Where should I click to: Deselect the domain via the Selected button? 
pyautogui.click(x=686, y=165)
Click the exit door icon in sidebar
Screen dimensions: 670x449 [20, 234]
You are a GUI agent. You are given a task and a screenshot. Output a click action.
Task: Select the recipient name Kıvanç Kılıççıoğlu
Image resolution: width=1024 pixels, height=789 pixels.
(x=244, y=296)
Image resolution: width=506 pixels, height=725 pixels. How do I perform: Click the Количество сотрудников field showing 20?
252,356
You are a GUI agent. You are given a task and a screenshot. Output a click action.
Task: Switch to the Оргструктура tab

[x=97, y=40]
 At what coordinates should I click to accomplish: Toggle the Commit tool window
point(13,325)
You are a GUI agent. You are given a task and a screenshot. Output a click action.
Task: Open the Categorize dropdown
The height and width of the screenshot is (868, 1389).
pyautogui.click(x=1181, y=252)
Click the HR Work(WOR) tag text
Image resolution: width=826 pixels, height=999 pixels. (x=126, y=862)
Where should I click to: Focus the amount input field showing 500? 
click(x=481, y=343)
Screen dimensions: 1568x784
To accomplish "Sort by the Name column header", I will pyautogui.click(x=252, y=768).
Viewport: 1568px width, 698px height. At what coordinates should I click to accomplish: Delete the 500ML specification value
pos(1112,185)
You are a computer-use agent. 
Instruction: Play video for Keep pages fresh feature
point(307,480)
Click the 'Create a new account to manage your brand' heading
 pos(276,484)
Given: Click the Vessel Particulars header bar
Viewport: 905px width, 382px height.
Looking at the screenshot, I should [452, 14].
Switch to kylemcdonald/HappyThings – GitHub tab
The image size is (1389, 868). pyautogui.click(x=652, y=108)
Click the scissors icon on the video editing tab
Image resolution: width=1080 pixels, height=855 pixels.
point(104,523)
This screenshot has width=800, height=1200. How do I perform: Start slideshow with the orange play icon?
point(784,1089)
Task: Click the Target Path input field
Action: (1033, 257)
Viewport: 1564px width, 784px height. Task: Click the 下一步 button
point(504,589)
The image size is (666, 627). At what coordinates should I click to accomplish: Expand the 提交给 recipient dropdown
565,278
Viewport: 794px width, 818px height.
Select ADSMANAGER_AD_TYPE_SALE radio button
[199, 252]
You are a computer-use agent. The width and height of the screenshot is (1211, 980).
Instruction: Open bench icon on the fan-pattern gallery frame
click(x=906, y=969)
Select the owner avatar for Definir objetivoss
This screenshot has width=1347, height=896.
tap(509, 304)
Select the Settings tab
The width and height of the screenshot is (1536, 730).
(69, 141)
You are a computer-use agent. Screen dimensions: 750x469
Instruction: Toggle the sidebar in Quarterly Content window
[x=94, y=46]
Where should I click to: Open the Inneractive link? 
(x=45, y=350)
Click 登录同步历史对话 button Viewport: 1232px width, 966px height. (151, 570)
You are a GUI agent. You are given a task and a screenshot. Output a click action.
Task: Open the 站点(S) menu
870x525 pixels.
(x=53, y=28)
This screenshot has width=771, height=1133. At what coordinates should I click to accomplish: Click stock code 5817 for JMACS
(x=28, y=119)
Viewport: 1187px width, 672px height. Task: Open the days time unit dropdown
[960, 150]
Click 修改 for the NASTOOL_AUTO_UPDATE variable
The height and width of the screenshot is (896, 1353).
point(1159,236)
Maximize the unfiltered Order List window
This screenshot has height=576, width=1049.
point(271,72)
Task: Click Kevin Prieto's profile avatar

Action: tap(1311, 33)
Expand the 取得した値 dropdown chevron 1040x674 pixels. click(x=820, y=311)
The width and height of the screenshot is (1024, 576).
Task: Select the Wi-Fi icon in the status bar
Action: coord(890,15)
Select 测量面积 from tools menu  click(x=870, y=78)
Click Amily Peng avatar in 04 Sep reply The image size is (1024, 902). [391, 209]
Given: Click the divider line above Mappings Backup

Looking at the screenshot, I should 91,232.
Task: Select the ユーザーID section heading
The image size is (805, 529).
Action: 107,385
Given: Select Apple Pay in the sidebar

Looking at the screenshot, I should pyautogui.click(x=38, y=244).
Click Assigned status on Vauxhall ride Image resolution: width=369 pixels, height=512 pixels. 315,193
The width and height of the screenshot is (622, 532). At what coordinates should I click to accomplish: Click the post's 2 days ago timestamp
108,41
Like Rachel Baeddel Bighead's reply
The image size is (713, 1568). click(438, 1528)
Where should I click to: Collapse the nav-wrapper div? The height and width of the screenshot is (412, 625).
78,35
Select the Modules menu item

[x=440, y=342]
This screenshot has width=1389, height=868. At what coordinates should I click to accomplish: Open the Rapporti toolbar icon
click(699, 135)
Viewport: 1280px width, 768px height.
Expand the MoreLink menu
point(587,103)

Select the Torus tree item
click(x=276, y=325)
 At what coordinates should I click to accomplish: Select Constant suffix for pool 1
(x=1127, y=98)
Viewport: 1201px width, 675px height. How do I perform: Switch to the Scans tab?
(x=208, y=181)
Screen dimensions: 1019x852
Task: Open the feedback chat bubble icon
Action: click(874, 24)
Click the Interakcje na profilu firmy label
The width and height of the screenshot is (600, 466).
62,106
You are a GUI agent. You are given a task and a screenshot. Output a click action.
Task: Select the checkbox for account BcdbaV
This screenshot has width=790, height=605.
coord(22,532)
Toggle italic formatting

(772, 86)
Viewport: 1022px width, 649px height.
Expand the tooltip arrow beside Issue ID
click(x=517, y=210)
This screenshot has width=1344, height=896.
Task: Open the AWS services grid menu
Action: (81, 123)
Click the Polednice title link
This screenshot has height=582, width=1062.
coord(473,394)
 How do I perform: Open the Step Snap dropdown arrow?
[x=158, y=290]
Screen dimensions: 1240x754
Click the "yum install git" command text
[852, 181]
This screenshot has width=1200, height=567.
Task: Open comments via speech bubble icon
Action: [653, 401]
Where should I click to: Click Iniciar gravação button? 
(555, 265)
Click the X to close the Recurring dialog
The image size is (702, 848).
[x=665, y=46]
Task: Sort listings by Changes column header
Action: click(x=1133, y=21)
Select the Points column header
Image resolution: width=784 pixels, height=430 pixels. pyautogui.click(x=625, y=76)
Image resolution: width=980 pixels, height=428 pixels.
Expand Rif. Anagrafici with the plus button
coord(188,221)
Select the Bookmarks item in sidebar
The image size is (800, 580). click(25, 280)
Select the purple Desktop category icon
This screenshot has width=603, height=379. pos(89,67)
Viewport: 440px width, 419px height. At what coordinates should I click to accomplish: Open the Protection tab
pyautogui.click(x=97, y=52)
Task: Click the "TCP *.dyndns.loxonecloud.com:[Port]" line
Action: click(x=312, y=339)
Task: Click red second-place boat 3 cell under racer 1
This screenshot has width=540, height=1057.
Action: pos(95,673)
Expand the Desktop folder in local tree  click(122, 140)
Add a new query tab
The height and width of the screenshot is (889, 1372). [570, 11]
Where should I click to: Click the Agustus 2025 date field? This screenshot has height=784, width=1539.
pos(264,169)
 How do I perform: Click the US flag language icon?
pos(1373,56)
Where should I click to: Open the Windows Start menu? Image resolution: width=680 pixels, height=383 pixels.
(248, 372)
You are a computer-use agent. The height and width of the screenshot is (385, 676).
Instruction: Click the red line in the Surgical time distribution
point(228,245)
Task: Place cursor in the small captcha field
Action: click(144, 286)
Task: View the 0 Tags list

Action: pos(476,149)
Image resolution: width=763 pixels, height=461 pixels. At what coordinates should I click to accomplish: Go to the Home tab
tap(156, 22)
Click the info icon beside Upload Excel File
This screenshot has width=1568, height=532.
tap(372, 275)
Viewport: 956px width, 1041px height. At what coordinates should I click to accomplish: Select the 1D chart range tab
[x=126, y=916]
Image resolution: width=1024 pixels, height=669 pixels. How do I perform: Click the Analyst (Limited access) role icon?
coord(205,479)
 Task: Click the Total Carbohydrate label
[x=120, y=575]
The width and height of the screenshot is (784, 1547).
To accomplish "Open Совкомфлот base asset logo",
--------
Exercise directions:
After locating the line with "Task: Click Kevin Prieto's profile avatar" in the material above, return it and each line after it exactly, ending at the line with "Click Assigned status".

Result for this task:
Task: Click Kevin Prieto's profile avatar

Action: tap(1311, 33)
Expand the 取得した値 dropdown chevron 1040x674 pixels. click(x=820, y=311)
The width and height of the screenshot is (1024, 576).
Task: Select the Wi-Fi icon in the status bar
Action: coord(890,15)
Select 测量面积 from tools menu  click(x=870, y=78)
Click Amily Peng avatar in 04 Sep reply The image size is (1024, 902). [391, 209]
Given: Click the divider line above Mappings Backup

Looking at the screenshot, I should 91,232.
Task: Select the ユーザーID section heading
The image size is (805, 529).
Action: 107,385
Given: Select Apple Pay in the sidebar

Looking at the screenshot, I should pyautogui.click(x=38, y=244).
Click Assigned status on Vauxhall ride Image resolution: width=369 pixels, height=512 pixels. 315,193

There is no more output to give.